### [DOCUMENT PASSAGE]
At a valedictory service for a set of graduating secondary school students of Boys Secondary School, Umueze Awkunanaw, Enugu State around 1980, the officiating priest had asked the young men to ask God for anything as they began their journey into the world. The young Ekweremadu scanned the circumstances around him, his hometown, and locality with his mind’s eyes and prayed Jabez’s kind of prayer: “Oh, that you would bless me and enlarge my territory; that thou would use me as an instrument of transformation for my people and I would in return build a place of worship for You”. Anybody who has followed his political rise or knew Mpu and Aninri in particular as well as Enugu West in general before the rise of Ekweremadu would agree that God is a keeper of covenants indeed.

As a nine to 10-year old boy, Ekweremadu’s mates in Mpu had already elected/appointed him Chairman of their age grade association. As he grew into a man, the people of Mpu, on their own, beckoned on him to lead the community as the town union President General. He occupied the position for so many years at the pleasure and insistence of the community.

In 1996, he was the secretary of the movement for the creation of Aninri LGA to bring development to the towns of Ndeaboh, Mpu, Oduma, Okpanku, and Nenwe. He was also chosen to make Aninri’s presentation before the visiting Abuja panel. Upon the creation of the local government by the Gen. Sani Abacha regime, thanks to people like the late Prof. Samson Ukpabi, a delegation of Aninri elders came to him with a message to provide leadership for the new LGA as its pioneer elected Chairman. He contested and won the Council election in 1997.

### [DATA SECTION]
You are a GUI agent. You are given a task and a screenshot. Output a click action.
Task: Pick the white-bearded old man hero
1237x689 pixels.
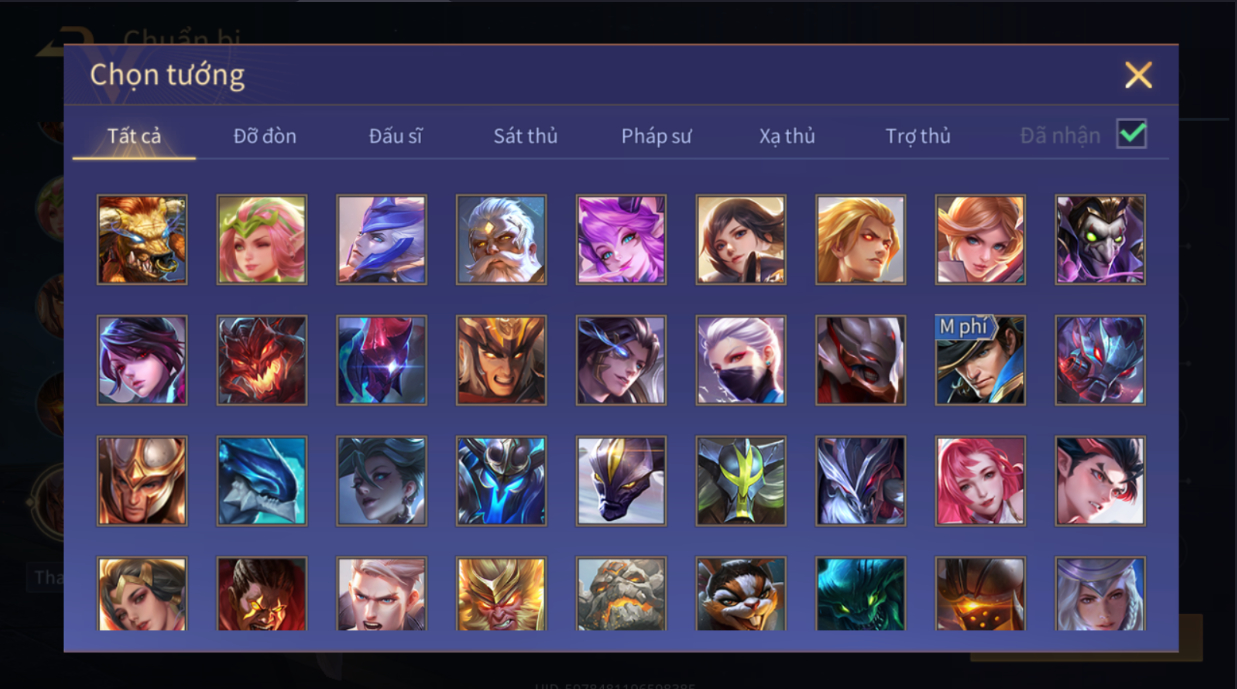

### [PROBLEM STATEMENT]
Reproduce, word for word, the full passage on Ekweremadu's early rise to leadership in Mpu and Aninri.

### [SOLUTION TO THE EXERCISE]
At a valedictory service for a set of graduating secondary school students of Boys Secondary School, Umueze Awkunanaw, Enugu State around 1980, the officiating priest had asked the young men to ask God for anything as they began their journey into the world. The young Ekweremadu scanned the circumstances around him, his hometown, and locality with his mind’s eyes and prayed Jabez’s kind of prayer: “Oh, that you would bless me and enlarge my territory; that thou would use me as an instrument of transformation for my people and I would in return build a place of worship for You”. Anybody who has followed his political rise or knew Mpu and Aninri in particular as well as Enugu West in general before the rise of Ekweremadu would agree that God is a keeper of covenants indeed.

As a nine to 10-year old boy, Ekweremadu’s mates in Mpu had already elected/appointed him Chairman of their age grade association. As he grew into a man, the people of Mpu, on their own, beckoned on him to lead the community as the town union President General. He occupied the position for so many years at the pleasure and insistence of the community.

In 1996, he was the secretary of the movement for the creation of Aninri LGA to bring development to the towns of Ndeaboh, Mpu, Oduma, Okpanku, and Nenwe. He was also chosen to make Aninri’s presentation before the visiting Abuja panel. Upon the creation of the local government by the Gen. Sani Abacha regime, thanks to people like the late Prof. Samson Ukpabi, a delegation of Aninri elders came to him with a message to provide leadership for the new LGA as its pioneer elected Chairman. He contested and won the Council election in 1997.